Create the Deployment.
3. Implement logic in front end
With the backend all set up, it is now time to implement the required calls in the front end application. Fetch a list of all delta files (all objects in folder conclusion-assets/deltas), then all delta files one by one and finally save the combined data set to conclusion-assets/Speakerpool.json.
Retrieve the list of delta objects:
const adminEndpoint = "https://mbxq.apigateway.eu-amsterdam-1.oci.customer-oci.com/conclusion-admin-proxy/speakerpool-admin";
try {
// add timestamp to prevent caching
const listResponse = await fetch(adminEndpoint + `?ts=${Date.now()}`, {
method: 'GET',
headers: {
'Authorization': `Bearer ${token}`,
'Asset-Path': '' // Empty string for listing
}
});
if (!listResponse.ok) {
const errorBody = await listResponse.text();
console.error(`Error fetching delta file list: ${listResponse.status} ${listResponse.statusText}. Body: ${errorBody}`);
return []; // Stop if we can't get the list
}
const listData = await listResponse.json();
The timestamp is added as query parameter to force the browser to not use the cached value from a previous GET request.
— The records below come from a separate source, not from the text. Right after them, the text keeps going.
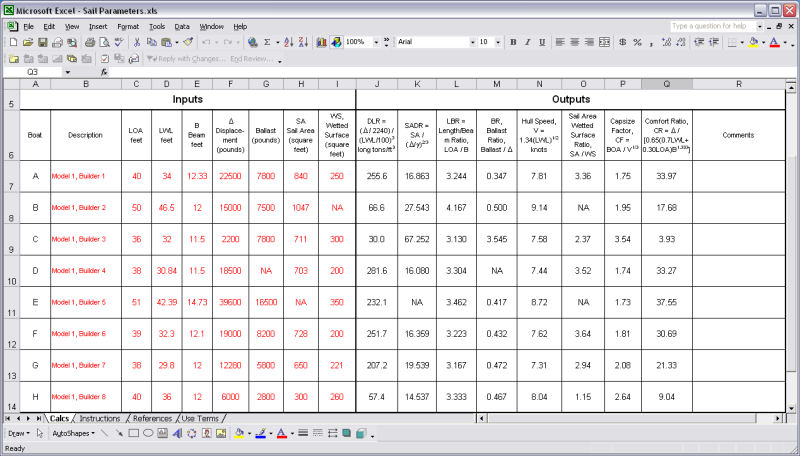Click the Save icon in toolbar
Viewport: 800px width, 456px height.
point(43,42)
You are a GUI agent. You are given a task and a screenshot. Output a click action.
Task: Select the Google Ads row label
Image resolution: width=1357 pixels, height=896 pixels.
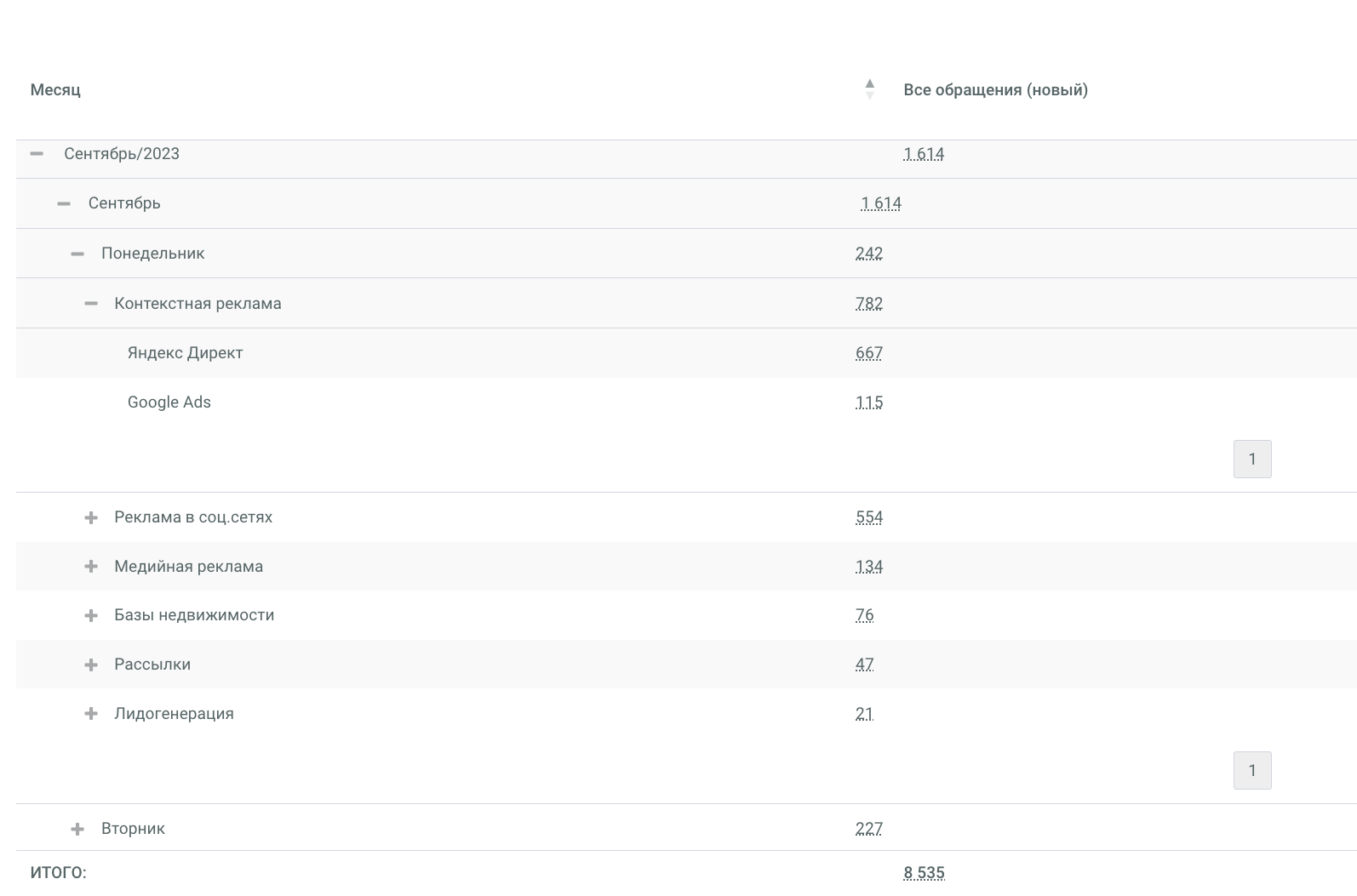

The variation in the Asset-Path header is not detected by the browser as a change in the GET request so it feels free to reuse a cached response value without actually making the request to the API Gateway.
Retrieving the individual delta-files — using a GET request with the Asset-Path parameter set to the delta-file name including its location:
for (const assetPath of deltaFileNames) {
if (!assetPath || typeof assetPath !== 'string') {
console.warn('Skipping invalid asset path:', assetPath);
continue;
}
console.log(`Admin mode: Fetching delta file with Asset-Path: ${assetPath}`);
try {
const deltaResponse = await fetch(adminEndpoint + `?ts=${Date.now()}`, {
method: 'GET',
headers: {
'Authorization': `Bearer ${token}`,
'Asset-Path': assetPath
}
});
if (deltaResponse.ok) {
const deltaData = await deltaResponse.json();
if (deltaData && (deltaData.id || deltaData.name)) { // Basic validation
allFetchedDeltas.push(deltaData);
The front end code to save all data looks like this:
const adminEndpoint = "https://mbxq.apigateway.eu-amsterdam-1.oci.customer-oci.com/conclusion-admin-proxy/speakerpool-admin";
try {
const response = await fetch(adminEndpoint, {
method: 'PUT',
headers: {
'Authorization': `Bearer ${token}`,
'Content-Type': 'application/json',
'Asset-Path': 'conclusion-assets/Sprekerpool.json'
},
body: JSON.stringify(speakerData) // Send the entire current speakerData array
});
if (!response.ok) {
const errorBody = await response.text();
console.error(`Admin save failed: ${response.status} ${response.statusText}. ${errorBody}`);
throw new Error(`Failed to save speaker data as admin: ${response.status} ${response.statusText}. ${errorBody}`);
}
console.log('Admin mode: Speaker data saved successfully via adminEndpoint.');
The important bit — apart from sending the token — is (again) the custom header Asset-Path.
Conclusion
In admin mode, the user can see and do more. For this to work, the API Gateway has to recognize the request as one sent by a real administrator. This is implemented through the Claim Validation for the preferred_username claim. The route connects to a PAR on Object Storage that has permission to list, read and write individual objects. Note: through the PAR we cannot delete objects. We can rewrite them as empty objects though.
The back end set up is no code: only configuration of the PAR (on OCI Object Storage) and deployment and route (OCI API Gateway) is required along with a few simple lines in the front end application.